**Extract to read:**

3.3. Residual Modulus of Elasticity

Due to the low elastic modulus of GFRP bars, under the same reinforcement ratio, GFRP-RC members tend to exhibit larger deformation and result in wider cracks compared to steel-RC members [25,26,27]. The design of GFRP-RC members is usually governed by the serviceability limit state (deformation and cracking). Therefore, the reduction in the elastic modulus of GFRP bars during the service life is also an important factor. Figure 7 compares the elastic modulus of GFRP bars exposed to seawater and concrete pore water solutions at 23, 40, and 60 °C for 90 days at different stress levels. As shown in Figure 7, the elastic modulus of GFRP bars exposed to seawater solution and concrete pore aqueous solution is 0.95–1.04 times and 0.94–1.03 times that of unstressed GFRP bars, respectively. This result indicates that the sustained loads (20% and 40% stress levels) had almost no effect on the elastic modulus of GFRP bars, and degradation of the tensile strength and strain of GFRP bars remained at the same level, which agrees with previous literature [9,16,28].

3.4. Comparison with ACI 440.1R-15

Creep tensile strain: According to the changes in the strain of GFRP bars over time at sustained stress, the creep characteristics can be analysed. Figure 8 shows this change for GFRP bars exposed to seawater and concrete pore solution at 60 °C. It can be observed that almost no significant changes in the strain occurred after 90 days. At the 20% and 40% stress level, the maximum increase in strain was only 3% and 7% of the initial strain, respectively. Nkurunziza et al. [16] and Robert et al. [6] forecasted the creep strain over the service life of concrete structures (75 years). It was found from their test results that the strain of GFRP bars only experienced an 8% increase in strain at the 38% stress level. This shows that the ACI 440.1R-15 [22] is very conservative in setting the creep failure stress of GFRP bars to 0.2 f_fu (f_fu is the design tensile strength of GFRP).

Tensile strength and strain: Figure 9 shows the ratios between the residual tensile strength/strain of conditioned GFRP bars and the design limits specified by ACI 440.1R-15 [22]. It can be seen from Figure 9 that, except for the GFRP bars at the 40% stress level of 90-day exposure to concrete pore solution, the residual tensile strength and tensile strain are slightly lower than the design limits, and the other conditioned GFRP bars have higher values that exceed the design limits. In fact, in the design of a GFRP-RC structure, the GFRP bars will remain below a stress level of 40%, which also proves the applicability of the GFRP bars used in this test.

[Records from a data source]
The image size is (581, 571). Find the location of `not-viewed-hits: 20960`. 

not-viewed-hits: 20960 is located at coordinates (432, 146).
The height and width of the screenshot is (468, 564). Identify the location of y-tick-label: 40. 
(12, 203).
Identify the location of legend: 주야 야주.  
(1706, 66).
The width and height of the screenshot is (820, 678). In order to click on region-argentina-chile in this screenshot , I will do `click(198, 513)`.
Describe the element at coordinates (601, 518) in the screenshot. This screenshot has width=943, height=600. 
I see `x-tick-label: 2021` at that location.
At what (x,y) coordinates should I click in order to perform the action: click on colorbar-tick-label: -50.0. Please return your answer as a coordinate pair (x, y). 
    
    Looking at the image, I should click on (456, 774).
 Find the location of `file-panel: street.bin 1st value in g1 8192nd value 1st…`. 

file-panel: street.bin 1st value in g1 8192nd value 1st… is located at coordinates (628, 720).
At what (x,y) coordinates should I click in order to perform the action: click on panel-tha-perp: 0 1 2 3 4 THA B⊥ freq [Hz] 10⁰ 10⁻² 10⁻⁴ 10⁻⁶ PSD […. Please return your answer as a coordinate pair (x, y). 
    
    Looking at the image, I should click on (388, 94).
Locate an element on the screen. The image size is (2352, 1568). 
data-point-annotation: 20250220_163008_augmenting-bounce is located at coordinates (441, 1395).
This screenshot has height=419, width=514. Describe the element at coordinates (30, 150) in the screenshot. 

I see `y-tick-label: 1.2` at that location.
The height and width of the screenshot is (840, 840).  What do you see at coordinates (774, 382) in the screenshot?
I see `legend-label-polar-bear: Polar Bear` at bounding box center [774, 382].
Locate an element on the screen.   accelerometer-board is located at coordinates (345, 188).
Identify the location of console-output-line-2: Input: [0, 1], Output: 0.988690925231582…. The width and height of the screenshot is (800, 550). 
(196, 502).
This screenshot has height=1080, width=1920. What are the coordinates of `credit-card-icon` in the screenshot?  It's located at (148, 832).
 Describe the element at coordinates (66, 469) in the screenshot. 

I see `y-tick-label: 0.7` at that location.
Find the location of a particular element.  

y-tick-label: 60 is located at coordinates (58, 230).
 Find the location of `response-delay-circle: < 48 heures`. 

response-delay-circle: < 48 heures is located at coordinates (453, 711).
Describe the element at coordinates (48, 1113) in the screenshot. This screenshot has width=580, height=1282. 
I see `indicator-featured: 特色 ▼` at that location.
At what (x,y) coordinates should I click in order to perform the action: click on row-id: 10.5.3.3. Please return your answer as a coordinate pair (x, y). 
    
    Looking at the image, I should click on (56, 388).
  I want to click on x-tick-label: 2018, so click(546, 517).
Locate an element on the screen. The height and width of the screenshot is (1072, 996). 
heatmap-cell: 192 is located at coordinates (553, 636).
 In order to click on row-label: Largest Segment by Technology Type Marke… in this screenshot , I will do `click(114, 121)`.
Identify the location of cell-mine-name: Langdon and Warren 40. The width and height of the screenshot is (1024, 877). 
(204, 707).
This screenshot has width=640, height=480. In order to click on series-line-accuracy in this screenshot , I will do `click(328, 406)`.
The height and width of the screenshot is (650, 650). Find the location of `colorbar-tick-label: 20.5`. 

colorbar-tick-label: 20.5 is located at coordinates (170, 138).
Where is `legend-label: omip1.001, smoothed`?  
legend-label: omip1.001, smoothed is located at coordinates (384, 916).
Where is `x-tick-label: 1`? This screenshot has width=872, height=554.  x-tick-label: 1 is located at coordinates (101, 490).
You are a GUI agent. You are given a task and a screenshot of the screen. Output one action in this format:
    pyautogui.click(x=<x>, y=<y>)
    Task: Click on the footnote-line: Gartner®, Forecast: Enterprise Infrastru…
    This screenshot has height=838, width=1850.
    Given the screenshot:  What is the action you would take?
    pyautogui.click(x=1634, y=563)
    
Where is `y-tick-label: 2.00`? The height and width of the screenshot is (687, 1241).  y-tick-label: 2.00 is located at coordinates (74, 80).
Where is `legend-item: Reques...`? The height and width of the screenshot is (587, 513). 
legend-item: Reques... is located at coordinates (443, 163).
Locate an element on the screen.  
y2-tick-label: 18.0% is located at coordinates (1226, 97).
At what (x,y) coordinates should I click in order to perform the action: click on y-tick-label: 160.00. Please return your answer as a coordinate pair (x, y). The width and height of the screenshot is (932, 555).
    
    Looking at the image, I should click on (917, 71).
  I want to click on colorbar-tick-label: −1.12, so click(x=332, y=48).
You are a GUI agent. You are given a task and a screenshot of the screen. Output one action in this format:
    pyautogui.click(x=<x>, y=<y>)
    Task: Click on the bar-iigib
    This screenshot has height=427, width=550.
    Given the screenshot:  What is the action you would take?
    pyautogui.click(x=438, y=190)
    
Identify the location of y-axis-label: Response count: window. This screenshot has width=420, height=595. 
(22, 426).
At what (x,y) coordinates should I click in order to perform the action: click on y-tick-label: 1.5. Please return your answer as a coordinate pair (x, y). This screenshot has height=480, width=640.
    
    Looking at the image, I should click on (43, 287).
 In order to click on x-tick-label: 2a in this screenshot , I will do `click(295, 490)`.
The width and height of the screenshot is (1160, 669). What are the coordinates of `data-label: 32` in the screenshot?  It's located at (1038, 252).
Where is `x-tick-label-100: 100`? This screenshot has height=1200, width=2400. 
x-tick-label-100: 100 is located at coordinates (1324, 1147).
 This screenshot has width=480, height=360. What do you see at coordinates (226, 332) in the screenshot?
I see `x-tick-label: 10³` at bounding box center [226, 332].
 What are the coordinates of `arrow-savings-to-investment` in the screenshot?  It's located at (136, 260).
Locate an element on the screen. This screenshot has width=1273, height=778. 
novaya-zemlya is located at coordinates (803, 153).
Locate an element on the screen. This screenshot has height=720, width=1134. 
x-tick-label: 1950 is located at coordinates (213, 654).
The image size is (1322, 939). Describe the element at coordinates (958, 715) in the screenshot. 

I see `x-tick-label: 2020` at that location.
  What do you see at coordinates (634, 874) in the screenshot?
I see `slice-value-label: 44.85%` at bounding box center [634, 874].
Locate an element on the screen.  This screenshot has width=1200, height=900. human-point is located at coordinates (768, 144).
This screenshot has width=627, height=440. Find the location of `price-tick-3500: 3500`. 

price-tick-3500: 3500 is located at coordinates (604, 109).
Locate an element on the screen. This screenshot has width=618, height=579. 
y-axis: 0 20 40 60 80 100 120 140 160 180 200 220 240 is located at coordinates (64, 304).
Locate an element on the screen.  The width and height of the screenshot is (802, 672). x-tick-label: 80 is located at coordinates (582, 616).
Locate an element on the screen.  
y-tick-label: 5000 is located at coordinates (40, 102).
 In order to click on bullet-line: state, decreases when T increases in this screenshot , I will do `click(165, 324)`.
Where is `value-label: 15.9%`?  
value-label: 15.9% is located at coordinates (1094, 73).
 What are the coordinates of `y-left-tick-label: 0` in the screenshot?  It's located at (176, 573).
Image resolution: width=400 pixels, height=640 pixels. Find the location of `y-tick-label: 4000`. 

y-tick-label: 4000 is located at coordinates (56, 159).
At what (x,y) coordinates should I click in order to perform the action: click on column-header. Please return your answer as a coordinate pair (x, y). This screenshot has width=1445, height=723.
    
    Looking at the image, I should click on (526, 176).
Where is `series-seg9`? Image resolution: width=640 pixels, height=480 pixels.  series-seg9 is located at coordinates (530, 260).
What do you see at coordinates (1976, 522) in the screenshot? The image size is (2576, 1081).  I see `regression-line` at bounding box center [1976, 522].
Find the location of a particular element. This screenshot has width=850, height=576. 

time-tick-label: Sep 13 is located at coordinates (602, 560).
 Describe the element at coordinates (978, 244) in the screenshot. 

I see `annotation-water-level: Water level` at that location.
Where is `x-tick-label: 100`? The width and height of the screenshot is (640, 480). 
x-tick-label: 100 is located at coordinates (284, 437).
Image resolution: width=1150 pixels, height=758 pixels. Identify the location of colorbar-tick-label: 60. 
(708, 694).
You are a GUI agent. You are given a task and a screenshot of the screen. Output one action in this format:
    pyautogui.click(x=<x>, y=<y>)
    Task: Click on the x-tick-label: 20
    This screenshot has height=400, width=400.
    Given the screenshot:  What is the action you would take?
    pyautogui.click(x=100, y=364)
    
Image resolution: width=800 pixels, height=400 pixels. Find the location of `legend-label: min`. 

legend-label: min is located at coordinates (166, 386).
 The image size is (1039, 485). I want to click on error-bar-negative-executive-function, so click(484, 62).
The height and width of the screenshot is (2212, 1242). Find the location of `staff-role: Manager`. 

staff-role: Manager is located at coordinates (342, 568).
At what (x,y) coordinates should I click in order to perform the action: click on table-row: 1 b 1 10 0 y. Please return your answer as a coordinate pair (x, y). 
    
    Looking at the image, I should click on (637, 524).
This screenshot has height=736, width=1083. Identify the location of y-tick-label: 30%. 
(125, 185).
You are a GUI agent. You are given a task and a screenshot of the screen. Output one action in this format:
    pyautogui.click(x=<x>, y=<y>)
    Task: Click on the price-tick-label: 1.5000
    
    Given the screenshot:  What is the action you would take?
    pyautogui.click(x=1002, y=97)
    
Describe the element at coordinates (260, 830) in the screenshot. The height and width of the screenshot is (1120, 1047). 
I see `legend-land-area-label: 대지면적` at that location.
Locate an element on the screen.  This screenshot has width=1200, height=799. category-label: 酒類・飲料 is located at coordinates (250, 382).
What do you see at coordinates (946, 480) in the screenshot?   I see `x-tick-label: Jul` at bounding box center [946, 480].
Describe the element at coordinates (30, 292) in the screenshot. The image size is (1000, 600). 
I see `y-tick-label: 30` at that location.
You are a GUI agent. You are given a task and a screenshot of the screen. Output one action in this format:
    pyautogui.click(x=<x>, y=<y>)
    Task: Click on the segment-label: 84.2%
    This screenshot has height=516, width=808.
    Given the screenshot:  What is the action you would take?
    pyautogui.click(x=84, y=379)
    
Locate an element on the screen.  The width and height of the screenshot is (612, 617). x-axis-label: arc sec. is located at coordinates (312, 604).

**List of tasks:**
a) List every figure that the passage on GFRP bars refers to by number.
b) Print everything in the passage on GFRP bars from "Tensile strength and strain: Figure" down to "in this test.".

**Results of the tasks:**
a) Figure 7, Figure 8, Figure 9

b)
Tensile strength and strain: Figure 9 shows the ratios between the residual tensile strength/strain of conditioned GFRP bars and the design limits specified by ACI 440.1R-15 [22]. It can be seen from Figure 9 that, except for the GFRP bars at the 40% stress level of 90-day exposure to concrete pore solution, the residual tensile strength and tensile strain are slightly lower than the design limits, and the other conditioned GFRP bars have higher values that exceed the design limits. In fact, in the design of a GFRP-RC structure, the GFRP bars will remain below a stress level of 40%, which also proves the applicability of the GFRP bars used in this test.